In the Beginning

In order to understand the nature and flowing references throughout my blog, I recommend reading my initial post The End of the Beginning first.


The End of the Beginning

My story starts in the middle, as it is still being written. In fact I'm quite sure this will be a life long endeavor. As an ASCA (adult survivor of child abuse) there are many twists and turns along the healing journey required to evolve from victim to survivor, and then hopefully to thriver.

I've lived most of my life outside of my body, thus the chosen domain name for my site. The human mind-body (I will often refer to these as one entity because, contrary to Western thought, the two are inextricably intertwined) basically has three options when faced with trauma: fight, flight, or freeze. When a child experiences trauma, especially in the case of sexual abuse, the most common response is to freeze. There is no escape; there is only endurance. At the hands of a so-called trusted adult, the shock and agony of betrayal is too excruciating to bear in real-time and so the child creates a false escape from painful reality by leaving the body. This is called dissociation.

Dissociation is an altered state of consciousness wherein a person, in this case Little Me, detaches from physical and emotional experience. During the times when I was molested, my chosen path for dissociation was to pretend I was a stone statue. I distinctly remember thinking that if I could just remain perfectly still, not breathe, and not feel, then somehow it wasn't happening. This allowed me to withstand the unnatural, confusing, and shameful acts of violation that were being committed. Through blissful dissociation, those things were happening to my body, but not to me. The real Me was drifting somewhere outside of my body, waiting for it to be over so that I could return to myself.

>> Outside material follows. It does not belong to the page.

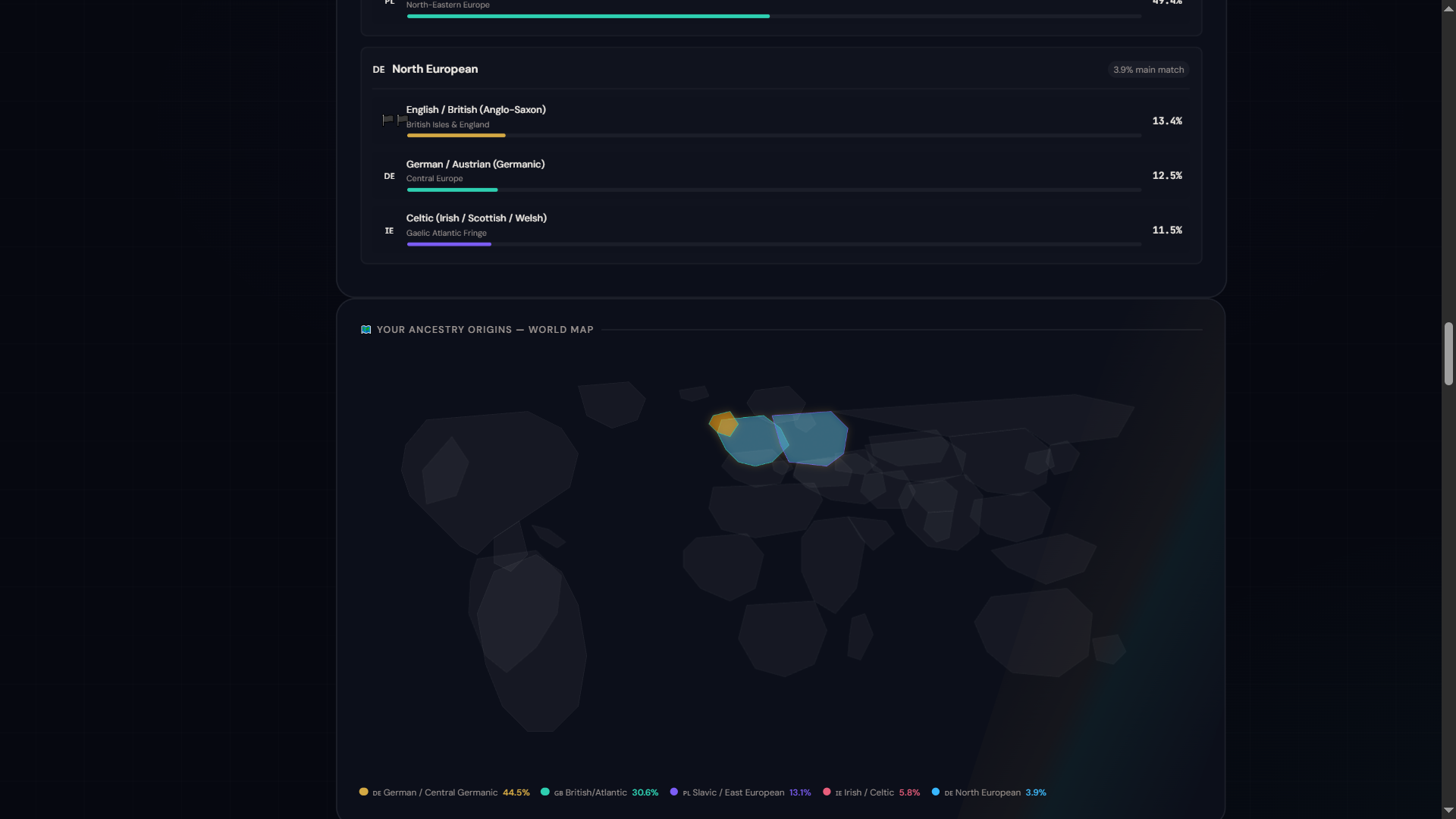Image resolution: width=1456 pixels, height=819 pixels.
Task: Click the teal highlighted region on the map
Action: pos(752,442)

Dissociation is a survival mechanism that served me well from ages 5-13, from the time the abuse started up to and including when I was locked in a basement and raped. I am convinced the only reason I survived those insidious attacks with any fortitude is because I was fully dissociated. The problem is, once the mind-body latches onto dissociation, this learned behavior becomes ingrained and automatic. And as an adult, it is quite dysfunctional in typical life settings. Many non-traumatic experiences would trigger my dissociation, at times rendering Big Me nearly incapable of handling normal life. This lasted for 25 years.

I had little to no memory of the experiences that produced my dissociative reaction. (A single memory remained intact which I write about in a later post called The Theatre.) Consequently, I have spent most of my life in a state of disillusioned pain, unable to deeply connect with others or have a trusting, intimate relationship. That is, until I cracked.

In August 2012 I experienced what I now understand was a Breakthrough Crisis. This was a tumultuous time - almost 3 months - of confusion, hypervigilance, and suicidal ideation the source of which I could not comprehend. It has taken me this long to make sense of what I was and am still going through, thanks to the help of some wonderful therapists, resources, and supportive friends and family.

I'm happy to say that even though this breakthrough-meltdown-breakdown-spiritual awakening process had been inordinately painful, I am grateful that it happened/is still happening. Without it, I would not have the hope of integration, the process of bringing all the pieces of my dissociated self back into my body and becoming fully Me. I'd like to say that I am there, but the truth is it may be many years before that happens. Thus the journey, thus the blog, thus the hope that my story and my healing journey can be a source of comfort and inspiration as others have been for me.

Winston Churchill's famous End of the Beginning speech was delivered soon after it appeared that the Battle of Britain in WWII was going to be won. He wanted to communicate hope, but also a realism where the country was on its journey toward winning the war. My intentions are much the same for my audience. I had to wait until I was ready and able to communicate coherently about my journey. It is far from over, but I have learned enough to share something of value. In this I find great healing and great hope. For there is always hope.

Now this is not the end. It is not even the beginning of the end. But it is, perhaps, the end of the beginning.